DOCUMENT SECTION
Then, there were small groups that met in peoples' homes weekly. This was the place, in a congregation of several thousand, you could actually get to know people and make friends. Just like the Baptist churches, the groups were paired off by marital status and age. So, while in my 20's there were plenty of groups to be a part of, the groups broke up nearly every year as people either got married or moved away for job changes or as they graduated college.
I started to experience other issues. I attended a class about "Godly Womanhood." For one thing, this class on womanhood was taught by a 50 year old man. For another thing, the tldr version of the class is that all girls and women should be either preparing for marriage and motherhood or investing in their current marriage and children. Everything else was inconsequential. He seemed to blow off the need for women to have a substantial career. Ignoring the fact that I was keenly aware not all women get married, I had spent my life watching multiple women who had lived what he was suggesting become widowed with teenage children or young children and were unprepared to have to manage finances or support themselves and thus struggled in ways they shouldn't have had to. A lot. So, I had a huge issue with this.
Then, a second issue I had was this church seemed to be essentially using their pulpit to influence how people voted. There were two different things they did. A "marriage protection" constitutional amendment had been put on the ballot in our state election the same year George Bush was up for re-election. The church did several sermons on the importance of protecting marriage from homosexuals. They never did quite explain why gay marriages were going to be damaging to the straight ones there. It was unclear if they were afraid lesbians were going to move in next door and start inviting their wives to play softball (thusly upsetting the laundry schedule) or if gay men were going to start bringing them baked goods, upsetting the balance of the Force or what. But we were told it was very important that we participate in our community and do our civic duty. I didn't see why it was the church's business or concern if people who didn't share their beliefs had a marriage they didn't approve of for religious reasons. I've always been a "keep your hands to yourself" kinda girl. The other thing the church did was invite a gentleman who was running for US Senate as a Democrat and pro-choice and who was also a member of the church to stand before the congregation and give his position on abortion. They then proceeded to give a sermon on the evils of abortion. So, in essence, they stood there in front of the largest congregation in the state and instructed their members to vote and vote Republican in a Presidential election year. That hand holding onto that monkey bar was starting to sweat a little bit more. Maybe even cramp a little.
Once I hit 30, it turned out there were no small groups at this church left with openings. There was literally no longer an easily findable place for me at this church. They eventually found one, but I had already accepted a job in another state and was moving.
Once I moved to my new town, a few things happened. I started making friends with my new co-workers who didn't care that I was a single woman. They were also either agnostic or atheist. They were some of the kindest, wisest, most accepting people I had ever met. I fairly quickly joined a church in my new town that looked and felt like the last one. But, it felt overcrowded and like there wasn't really a place for me so I kind of gave up on that enterprise and learned to just enjoy sleeping in on Sundays. My grip on that monkey bar was loosening.
Then I met a lesbian at work. She was the first lesbian I knowingly knew and it turns out she's just a normal, hard working person who worries about providing for her wife and kid and doing a good job at work. No motorcycles or leather involved like all the movies and sitcoms of my childhood told me there should be. As it turns out, I knew and was friends with loads of lesbians in college, but I didn't realize it until after marriage equality passed and I started seeing wedding pictures. Turns out there are a lot of gay people in music. Who knew? (I had never understood why I felt so comfortable around them and found them so relatable. They weren't boy crazy like the others. I know. Stop judging me).

WRITTEN TASK A
In the essay about church life, who taught the class on "Godly Womanhood"?
The essay and the records have nothing to do with each other.

(Records taken from a collection)
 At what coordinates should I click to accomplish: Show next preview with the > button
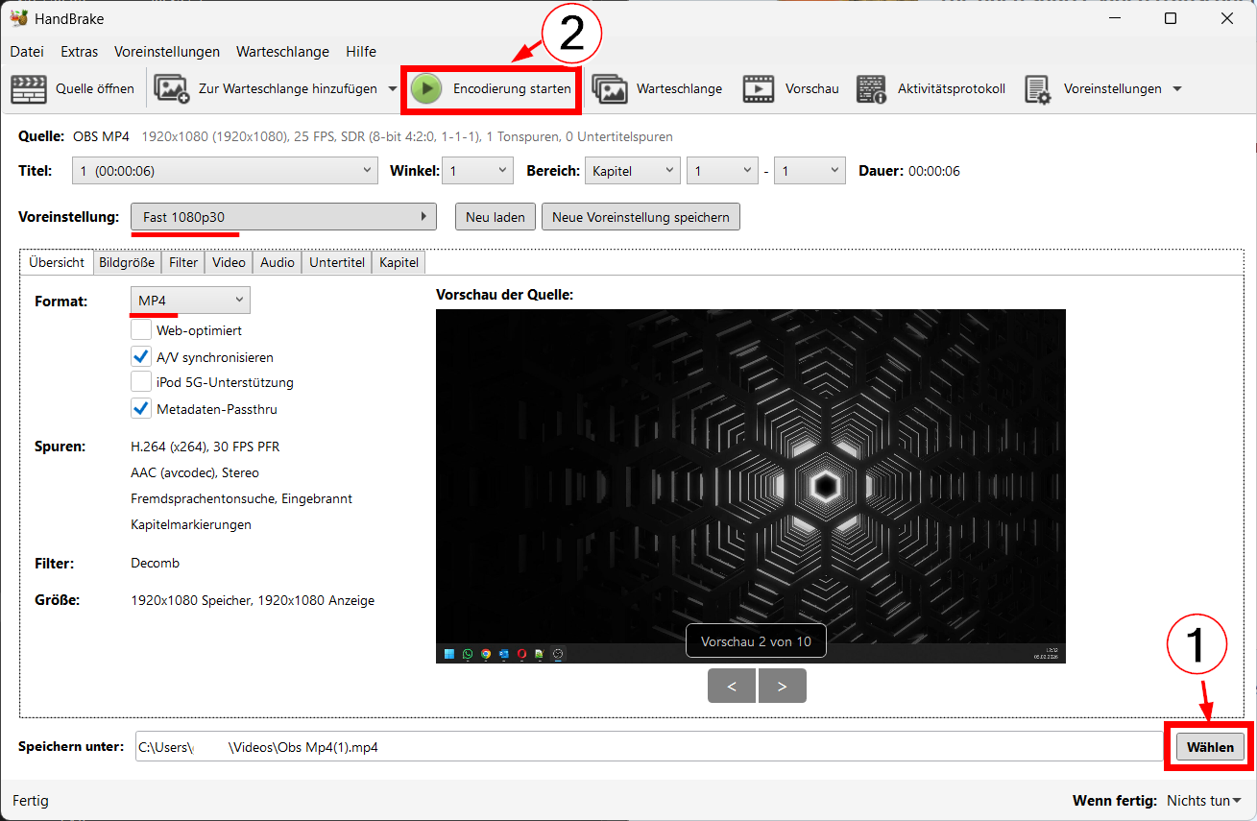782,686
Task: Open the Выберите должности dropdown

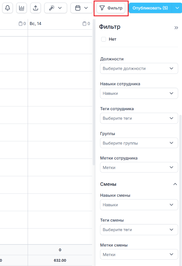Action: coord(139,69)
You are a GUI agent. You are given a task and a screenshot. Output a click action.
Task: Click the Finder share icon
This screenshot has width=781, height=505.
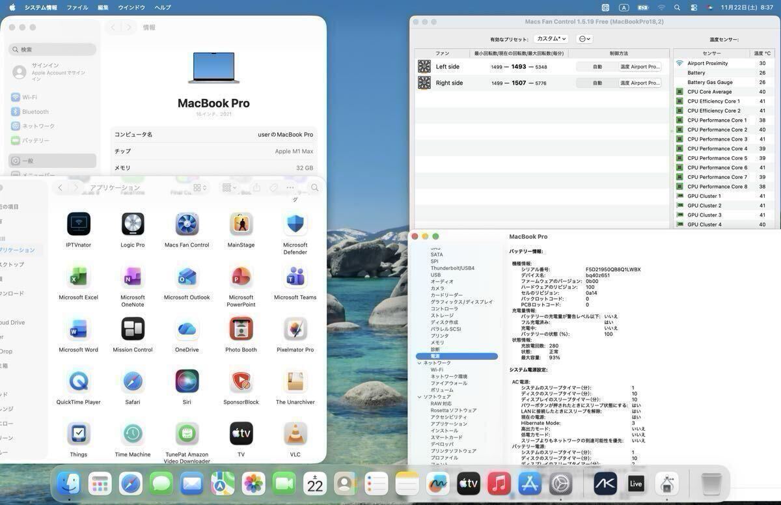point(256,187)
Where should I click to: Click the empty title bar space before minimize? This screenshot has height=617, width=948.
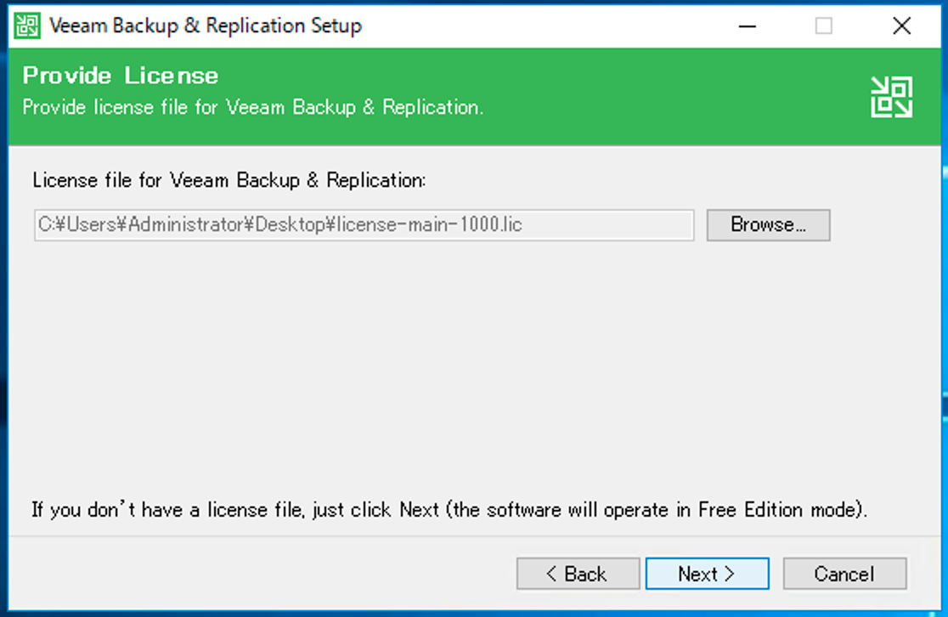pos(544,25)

WRITTEN TASK B
Substitute "header bar" for "title bar" in the records from the line with "Where should I" through the end of the records, changing nothing else. Leave the pictures out of your answer.

EXERCISE RESULT A
A 50-year-old man taught it.

EXERCISE RESULT B
Where should I click to: Click the empty header bar space before minimize? This screenshot has height=617, width=948.
pos(544,25)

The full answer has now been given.